(GIVEN INFORMATION)
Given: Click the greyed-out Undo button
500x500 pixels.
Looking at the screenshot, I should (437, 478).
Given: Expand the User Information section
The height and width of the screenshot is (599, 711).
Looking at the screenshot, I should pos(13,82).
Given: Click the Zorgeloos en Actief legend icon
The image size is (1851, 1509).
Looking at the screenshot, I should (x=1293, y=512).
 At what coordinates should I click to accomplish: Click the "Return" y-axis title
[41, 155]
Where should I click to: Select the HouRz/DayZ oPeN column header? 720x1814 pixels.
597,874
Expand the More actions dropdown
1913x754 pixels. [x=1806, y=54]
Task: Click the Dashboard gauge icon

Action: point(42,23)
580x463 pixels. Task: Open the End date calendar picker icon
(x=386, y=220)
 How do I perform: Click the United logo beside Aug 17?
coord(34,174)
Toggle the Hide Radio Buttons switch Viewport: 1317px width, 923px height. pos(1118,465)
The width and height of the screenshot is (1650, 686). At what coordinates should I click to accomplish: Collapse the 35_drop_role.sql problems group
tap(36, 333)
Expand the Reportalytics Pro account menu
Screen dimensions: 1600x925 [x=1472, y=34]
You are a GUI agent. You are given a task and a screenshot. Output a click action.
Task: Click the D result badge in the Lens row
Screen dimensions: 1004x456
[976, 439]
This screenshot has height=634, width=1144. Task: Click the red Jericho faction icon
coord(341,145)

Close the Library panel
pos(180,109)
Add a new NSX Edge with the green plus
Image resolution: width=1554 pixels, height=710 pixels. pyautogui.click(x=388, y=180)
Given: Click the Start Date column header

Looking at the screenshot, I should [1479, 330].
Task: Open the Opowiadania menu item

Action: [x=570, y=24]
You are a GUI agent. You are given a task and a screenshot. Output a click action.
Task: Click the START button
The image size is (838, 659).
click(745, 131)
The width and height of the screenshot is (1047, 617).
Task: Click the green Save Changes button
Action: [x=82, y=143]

(ACTIVITY) Exactly the lines from the one containing "This screenshot has" to the final line of the entries must be restated, and no others.

(RESPONSE AREA)
This screenshot has height=634, width=1144. Task: Click the red Jericho faction icon
coord(341,145)

Close the Library panel
pos(180,109)
Add a new NSX Edge with the green plus
Image resolution: width=1554 pixels, height=710 pixels. pyautogui.click(x=388, y=180)
Given: Click the Start Date column header

Looking at the screenshot, I should [1479, 330].
Task: Open the Opowiadania menu item

Action: [x=570, y=24]
You are a GUI agent. You are given a task and a screenshot. Output a click action.
Task: Click the START button
The image size is (838, 659).
click(745, 131)
The width and height of the screenshot is (1047, 617).
Task: Click the green Save Changes button
Action: [x=82, y=143]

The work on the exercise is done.